Wild boar can be found throughout much of Singapore: areas north of the Pan-Island Expressway; clusters around the Nee Soon Swamp Forest, Lower Peirce and Kranji Reservoirs, and the Western Catchment Area; and the forested areas along Old Choa Chu Kang Road.

At Lower Peirce Reservoir, a group of up to 15 wild boar has been sighted repeatedly.

In the Jurong area, sightings have become so common that at least two 'Caution! Animals Crossing' signs have been put up at the Jalan Bahar side entrance of the Nanyang Technological University.

In 2009, a sub-contractor fell into a camouflaged 3m-deep pit while looking for herbs and durians in Lim Chu Kang. The impact shattered a bone in his left foot.

A few weeks after that, a dog was rescued by animal welfare group Action for Singapore Dogs in the same area with its hind paw severed.
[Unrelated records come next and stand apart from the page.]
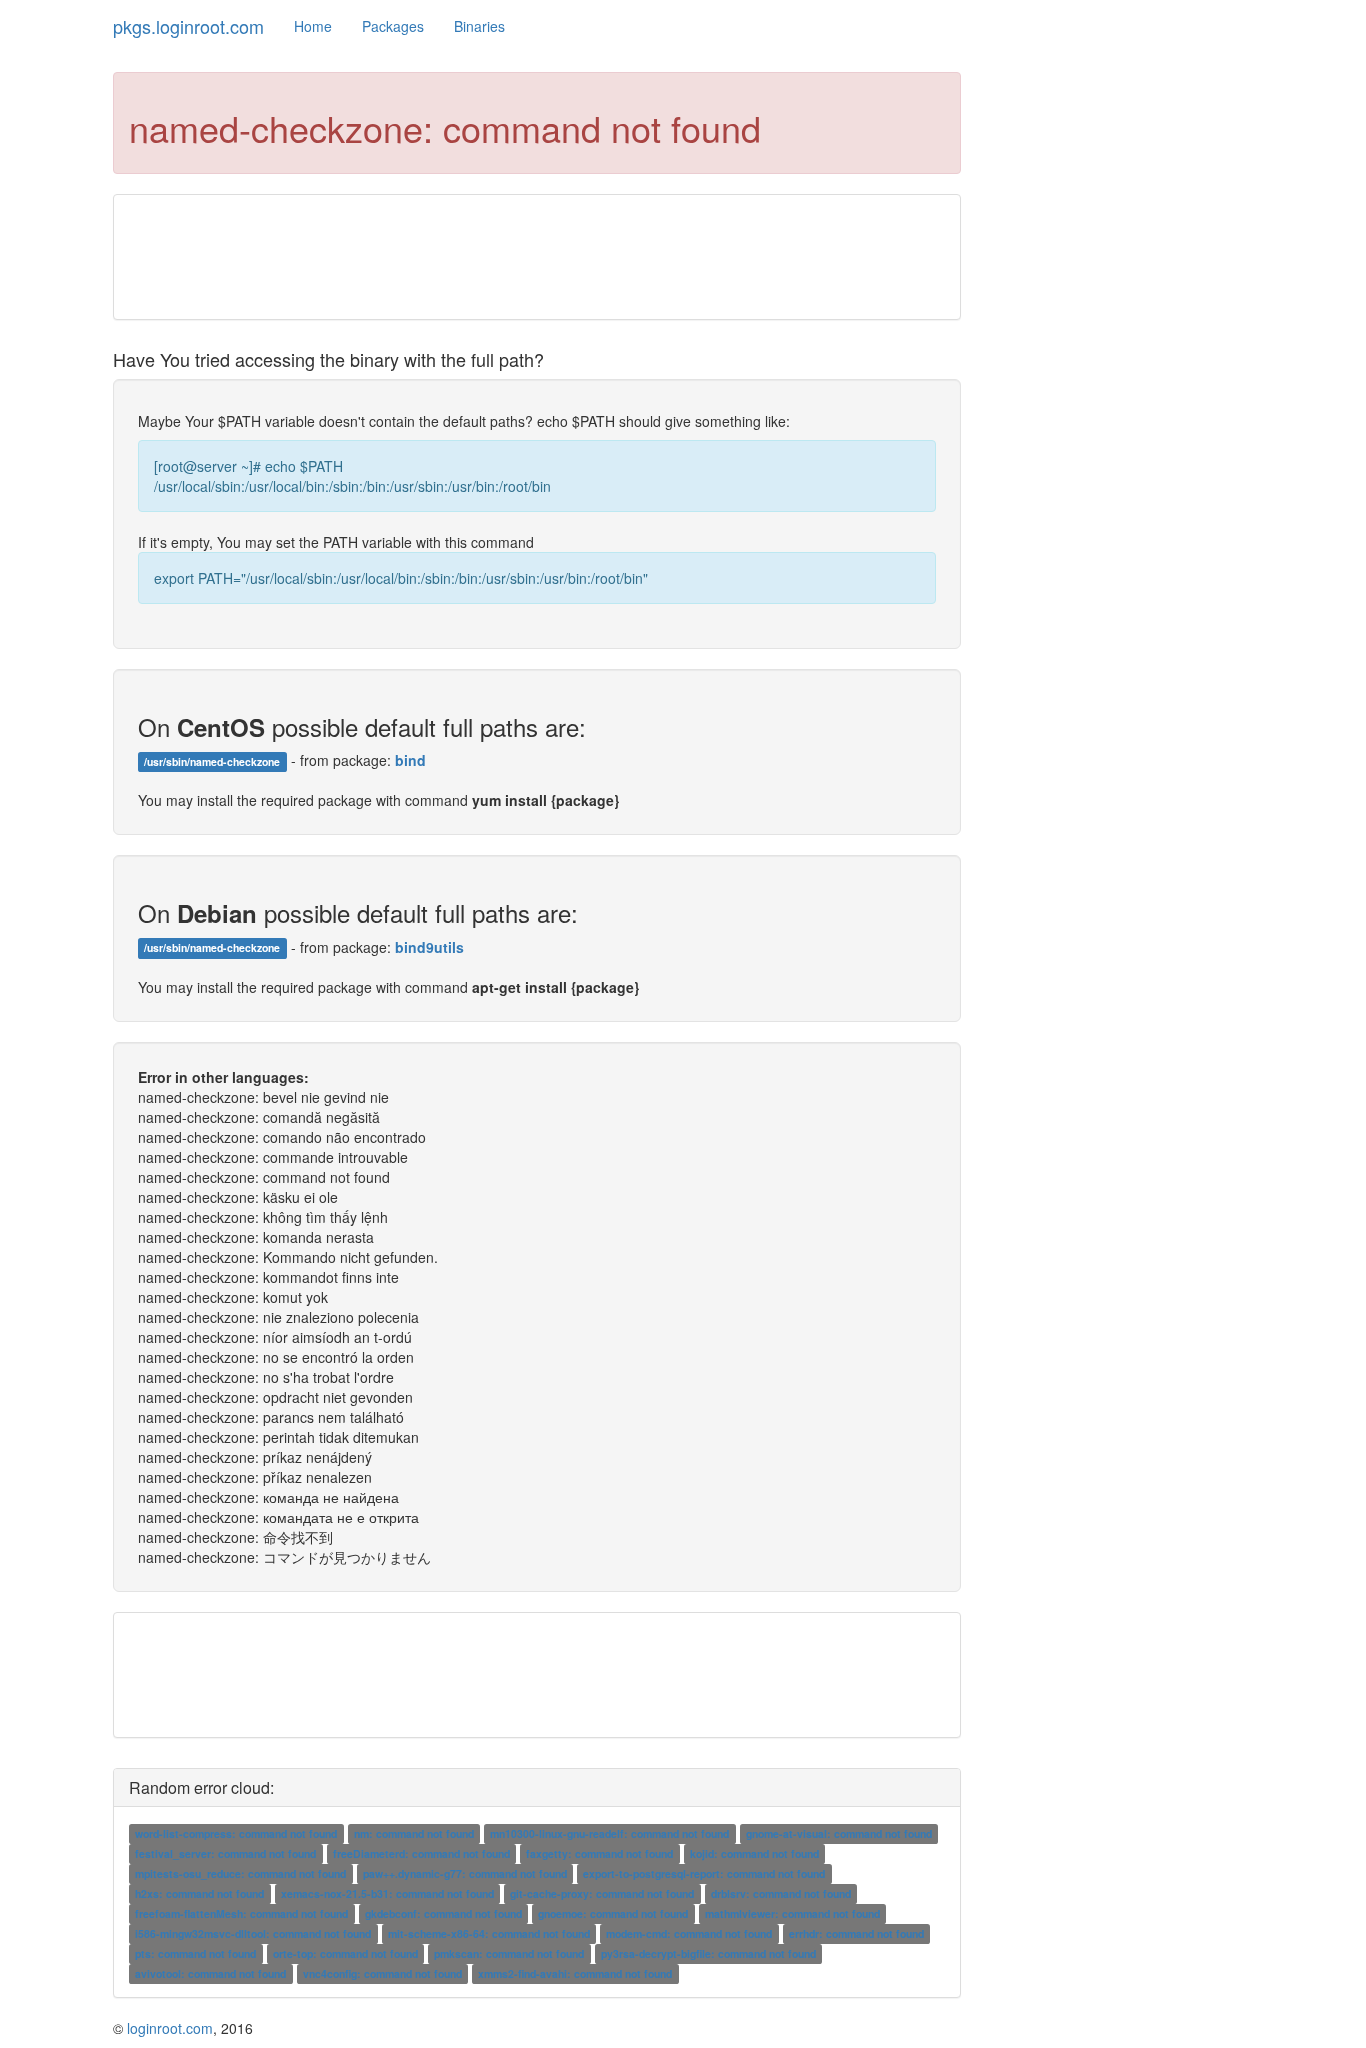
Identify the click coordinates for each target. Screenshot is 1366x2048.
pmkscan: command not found (509, 1953)
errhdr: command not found (856, 1933)
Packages (393, 26)
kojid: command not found (754, 1853)
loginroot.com (170, 2028)
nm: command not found (414, 1833)
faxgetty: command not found (599, 1853)
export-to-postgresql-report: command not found (704, 1873)
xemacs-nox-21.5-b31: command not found (387, 1893)
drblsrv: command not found (781, 1893)
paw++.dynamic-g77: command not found (465, 1873)
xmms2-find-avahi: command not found (575, 1973)
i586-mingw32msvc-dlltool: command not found (253, 1933)
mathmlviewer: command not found (792, 1913)
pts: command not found (195, 1953)
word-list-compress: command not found (236, 1833)
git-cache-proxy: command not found (602, 1893)
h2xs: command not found (199, 1893)
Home (313, 26)
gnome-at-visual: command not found (839, 1833)
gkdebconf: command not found (443, 1913)
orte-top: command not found (345, 1953)
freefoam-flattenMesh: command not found (241, 1913)
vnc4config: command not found (382, 1973)
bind (410, 760)
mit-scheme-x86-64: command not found (489, 1933)
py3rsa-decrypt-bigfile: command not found (708, 1953)
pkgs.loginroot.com (188, 26)
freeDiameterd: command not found (421, 1853)
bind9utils (429, 947)
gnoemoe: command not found (613, 1913)
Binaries (479, 26)
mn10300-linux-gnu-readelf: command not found (609, 1833)
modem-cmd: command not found (689, 1933)
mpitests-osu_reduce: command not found (240, 1873)
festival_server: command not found (225, 1853)
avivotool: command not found (210, 1973)
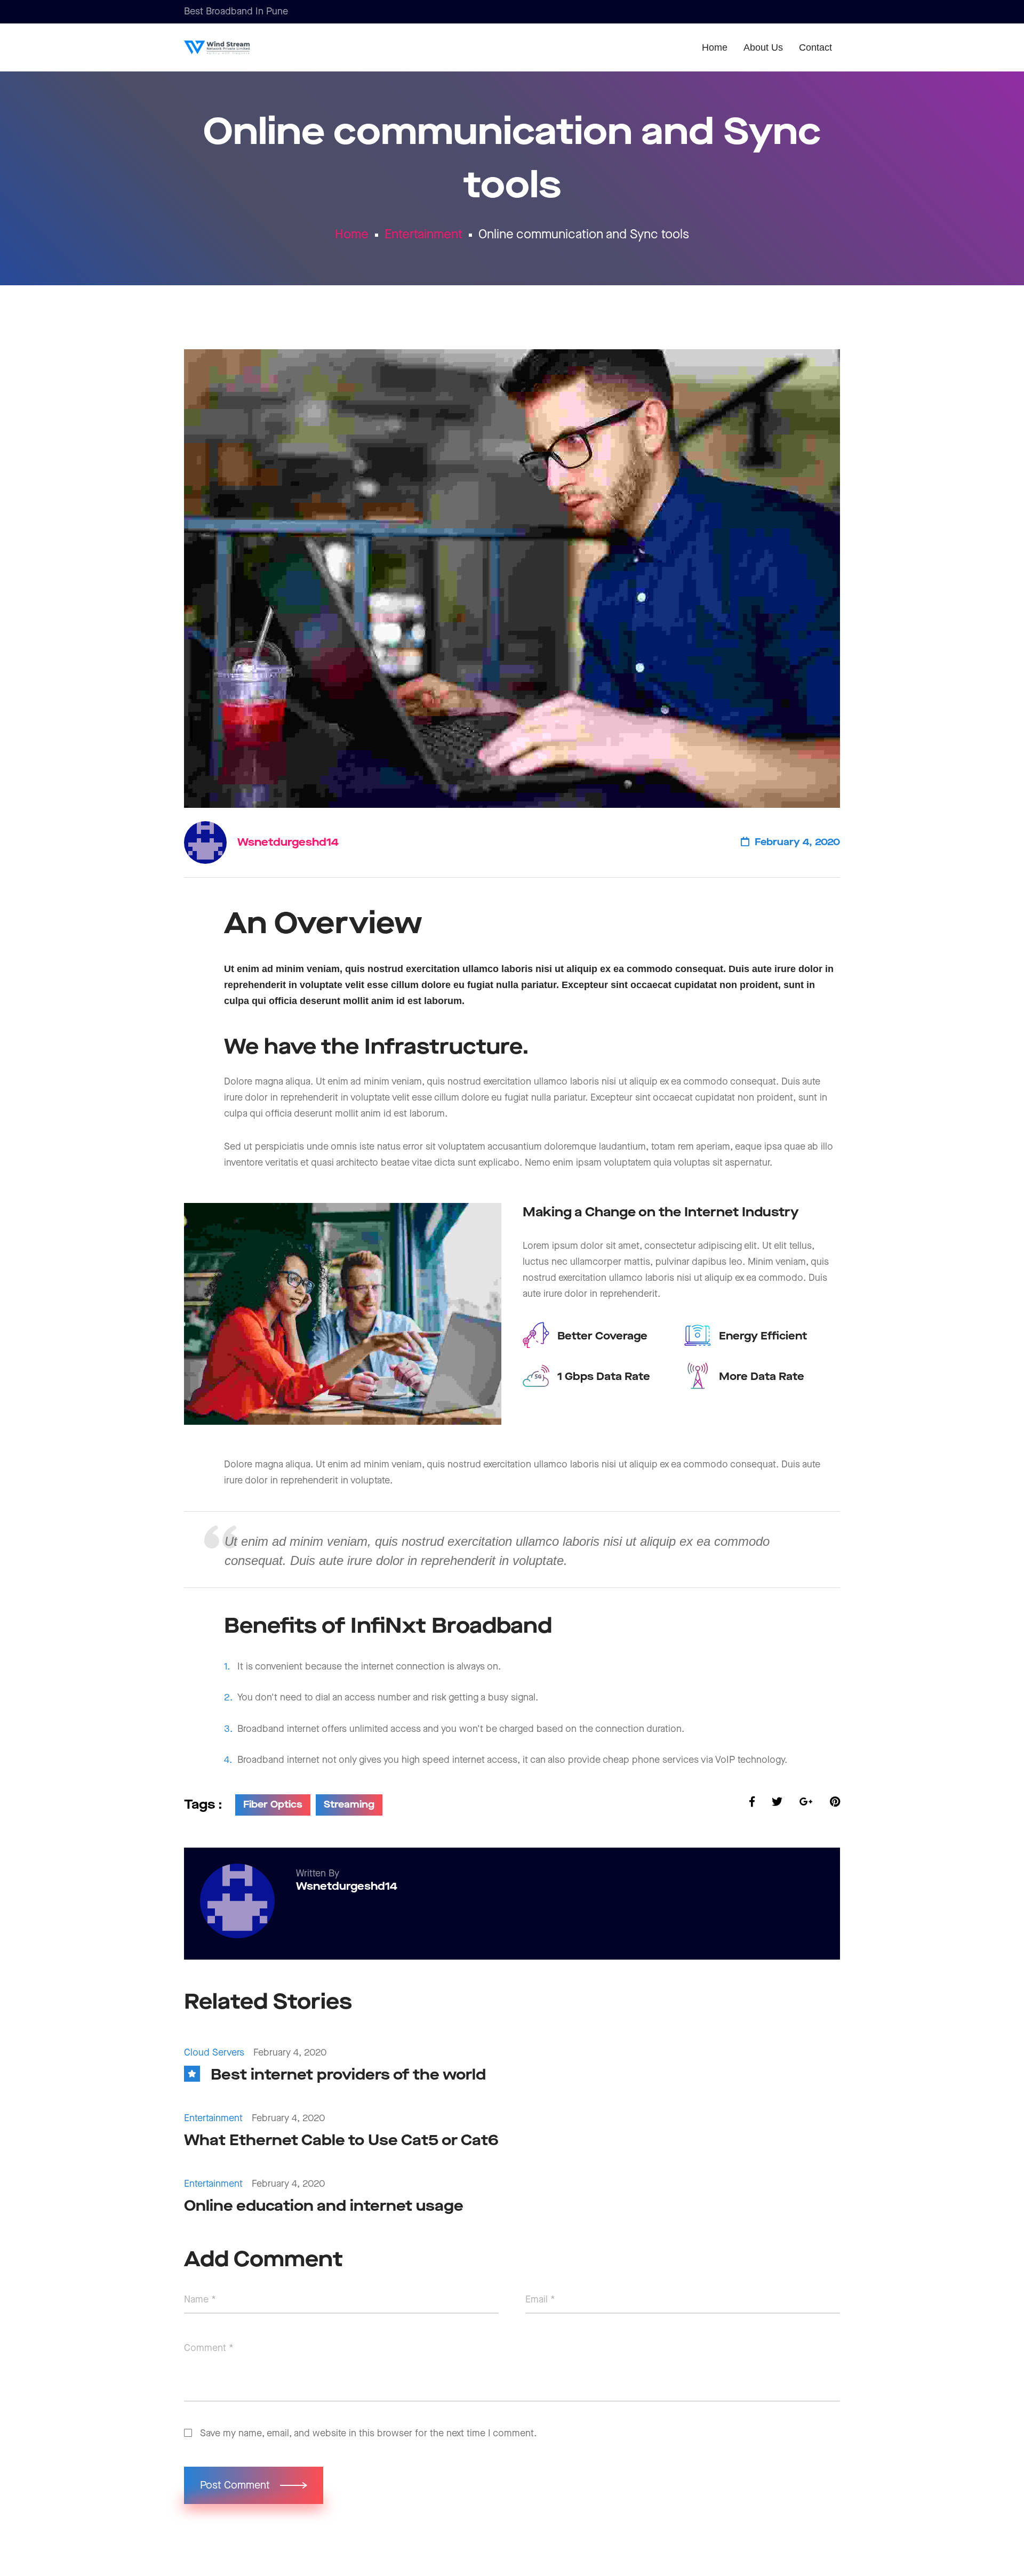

The Agri-Food and Veterinary Authority of Singapore (AVA) said yesterday that it was aware of the problem and is investigating.

Last year, the NParks and AVA were reported as saying they had no intention of capturing these animals.

The AVA does, however, authorise limited trapping or culling of wild boars, if they pose a nuisance or safety concern.

Although wild boar are not a threatened species, anyone found killing or keeping them can be charged under the Wild Animals and Birds Act, and fined up to $1,000 per animal.